### What to do
Revise all of the records below by changing every "Where should I click to" to "Which spot should I click to", keeping everything else the same.

[Word and element location records]
** begin **

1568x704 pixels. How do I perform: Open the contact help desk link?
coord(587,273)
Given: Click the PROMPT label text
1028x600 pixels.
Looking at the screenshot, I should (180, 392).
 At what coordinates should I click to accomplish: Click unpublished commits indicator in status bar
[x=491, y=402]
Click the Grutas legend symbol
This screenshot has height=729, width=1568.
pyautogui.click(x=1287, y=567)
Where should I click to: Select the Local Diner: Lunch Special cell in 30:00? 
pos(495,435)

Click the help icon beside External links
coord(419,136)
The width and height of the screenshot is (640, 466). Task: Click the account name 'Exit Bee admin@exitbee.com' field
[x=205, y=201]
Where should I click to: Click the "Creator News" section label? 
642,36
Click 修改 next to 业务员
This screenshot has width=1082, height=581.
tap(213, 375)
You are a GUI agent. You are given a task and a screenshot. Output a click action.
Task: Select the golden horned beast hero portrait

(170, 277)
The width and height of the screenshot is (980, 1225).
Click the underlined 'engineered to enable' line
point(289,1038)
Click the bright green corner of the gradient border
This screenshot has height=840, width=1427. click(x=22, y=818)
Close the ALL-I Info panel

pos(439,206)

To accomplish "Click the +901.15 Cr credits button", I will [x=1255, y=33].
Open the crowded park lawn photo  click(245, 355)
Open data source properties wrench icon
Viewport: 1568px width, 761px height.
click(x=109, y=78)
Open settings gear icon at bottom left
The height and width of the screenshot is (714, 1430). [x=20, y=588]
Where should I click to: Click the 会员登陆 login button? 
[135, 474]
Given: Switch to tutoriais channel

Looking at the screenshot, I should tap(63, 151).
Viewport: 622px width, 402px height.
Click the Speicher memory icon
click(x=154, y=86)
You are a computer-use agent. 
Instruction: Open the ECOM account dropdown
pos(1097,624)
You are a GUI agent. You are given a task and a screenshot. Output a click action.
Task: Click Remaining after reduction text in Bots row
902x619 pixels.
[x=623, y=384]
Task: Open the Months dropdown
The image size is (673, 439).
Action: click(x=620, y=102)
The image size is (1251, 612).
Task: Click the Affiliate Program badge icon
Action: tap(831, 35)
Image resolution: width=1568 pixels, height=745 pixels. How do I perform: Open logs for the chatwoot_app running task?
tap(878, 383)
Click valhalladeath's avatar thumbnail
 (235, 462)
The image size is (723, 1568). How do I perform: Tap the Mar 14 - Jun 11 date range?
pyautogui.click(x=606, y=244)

** end **

### Response to the task
1568x704 pixels. How do I perform: Open the contact help desk link?
coord(587,273)
Given: Click the PROMPT label text
1028x600 pixels.
Looking at the screenshot, I should (180, 392).
 At what coordinates should I click to accomplish: Click unpublished commits indicator in status bar
[x=491, y=402]
Click the Grutas legend symbol
This screenshot has height=729, width=1568.
pyautogui.click(x=1287, y=567)
Which spot should I click to: Select the Local Diner: Lunch Special cell in 30:00? 
pos(495,435)

Click the help icon beside External links
coord(419,136)
The width and height of the screenshot is (640, 466). Task: Click the account name 'Exit Bee admin@exitbee.com' field
[x=205, y=201]
Which spot should I click to: Click the "Creator News" section label? 
642,36
Click 修改 next to 业务员
This screenshot has width=1082, height=581.
tap(213, 375)
You are a GUI agent. You are given a task and a screenshot. Output a click action.
Task: Select the golden horned beast hero portrait

(170, 277)
The width and height of the screenshot is (980, 1225).
Click the underlined 'engineered to enable' line
point(289,1038)
Click the bright green corner of the gradient border
This screenshot has height=840, width=1427. click(x=22, y=818)
Close the ALL-I Info panel

pos(439,206)

To accomplish "Click the +901.15 Cr credits button", I will [x=1255, y=33].
Open the crowded park lawn photo  click(245, 355)
Open data source properties wrench icon
Viewport: 1568px width, 761px height.
click(x=109, y=78)
Open settings gear icon at bottom left
The height and width of the screenshot is (714, 1430). [x=20, y=588]
Which spot should I click to: Click the 会员登陆 login button? 
[135, 474]
Given: Switch to tutoriais channel

Looking at the screenshot, I should tap(63, 151).
Viewport: 622px width, 402px height.
Click the Speicher memory icon
click(x=154, y=86)
You are a computer-use agent. 
Instruction: Open the ECOM account dropdown
pos(1097,624)
You are a GUI agent. You are given a task and a screenshot. Output a click action.
Task: Click Remaining after reduction text in Bots row
902x619 pixels.
[x=623, y=384]
Task: Open the Months dropdown
The image size is (673, 439).
Action: click(x=620, y=102)
The image size is (1251, 612).
Task: Click the Affiliate Program badge icon
Action: tap(831, 35)
Image resolution: width=1568 pixels, height=745 pixels. How do I perform: Open logs for the chatwoot_app running task?
tap(878, 383)
Click valhalladeath's avatar thumbnail
 (235, 462)
The image size is (723, 1568). How do I perform: Tap the Mar 14 - Jun 11 date range?
pyautogui.click(x=606, y=244)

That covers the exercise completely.